Because each branch in glycogen ends with a nonreducing sugar unit, a glycogen molecule
with n branches has n + 1 nonreducing ends, but only one reducing end. When glycogen is
used as an energy source, glucose units are removed one at a time from the nonreducing
ends. Degradative enzymes that act only at nonreducing ends can work simultaneously on
the many branches, speeding the conversion of the polymer to monosaccharides.
Why not store glucose in its monomeric form? It has been calculated that hepatocytes store
glycogen equivalent to a glucose concentration of 0.4 M. The actual concentration of
glycogen, which is insoluble and contributes little to the osmolarity of the cytosol, is about
0.01 μM. If the cytosol contained 0.4 M glucose, the osmolarity would be threateningly
elevated, leading to osmotic entry of water that might rupture the cell (see Fig. 2-13).

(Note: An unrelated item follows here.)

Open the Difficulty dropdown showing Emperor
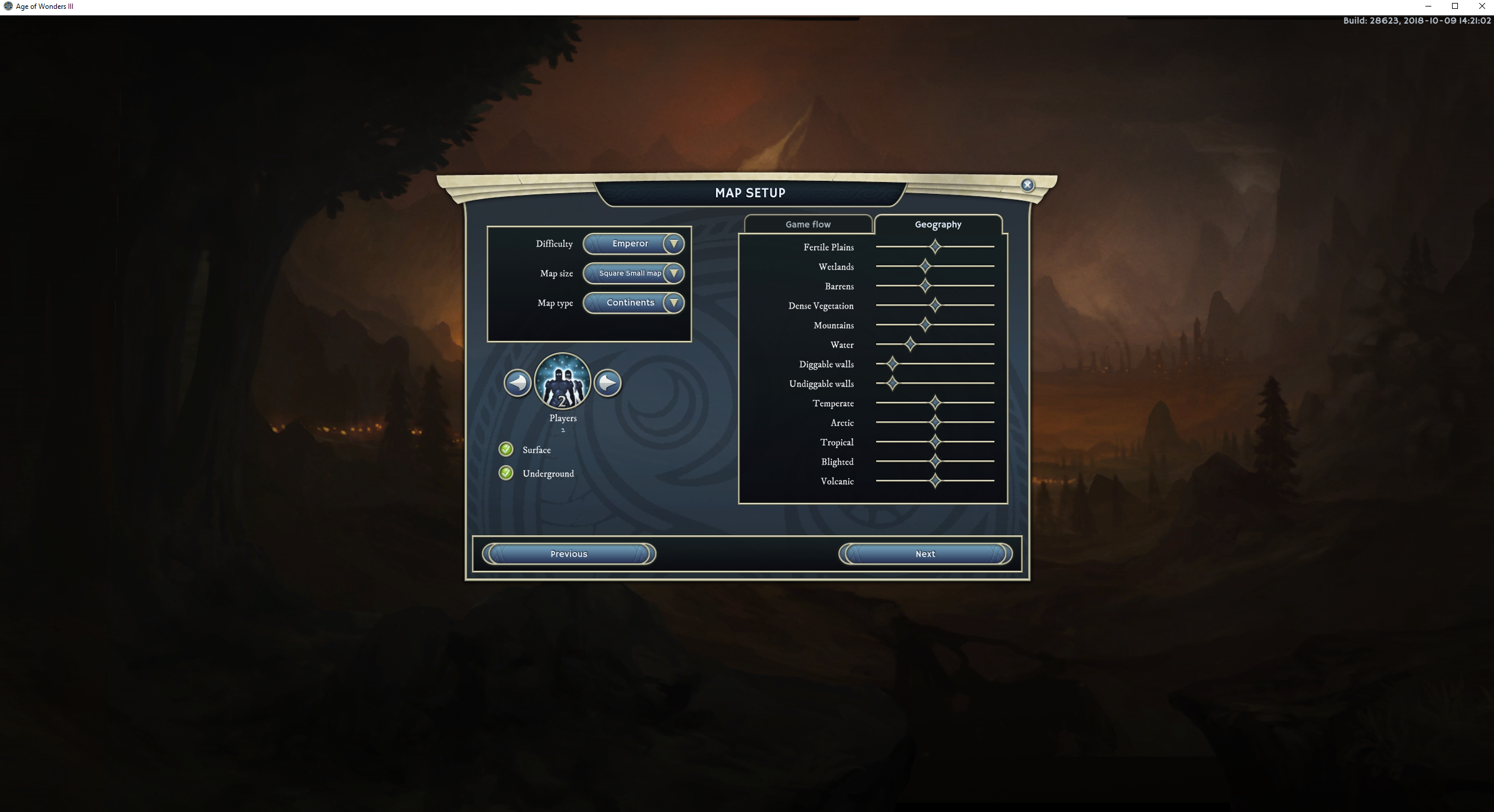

Furthermore, with an intracellular glucose concentration of 0.4 M and an external
concentration of about 5 mM (the concentration in the blood of a mammal), the free-energy
change for glucose uptake into cells against this very high concentration gradient would be
prohibitively large.
Dextrans are bacterial and yeast polysaccharides made up of (α1→6)- linked poly-D-
glucose; all have (α1→3) branches, and some also have (α1→2) or (α1→4) branches. Dental
plaque, formed by bacteria growing on the surface of teeth, is rich in dextrans, which are
adhesive and allow the bacteria to stick to teeth and to each other. Dextrans also provide a
source of glucose for bacterial metabolism. Synthetic dextrans are components of several
commercial products (for example, Sephadex) used in the
fractionation of proteins by size-exclusion chromatography (see Fig. 3-17b). The dextrans in
these products are chemically cross-linked to form insoluble materials of various sizes.
Some Homopolysaccharides Serve Structural Roles
Cellulose, a tough, fibrous, water-insoluble substance, is found in the cell walls of plants,
particularly in stalks, stems, trunks, and all the woody portions of the plant body.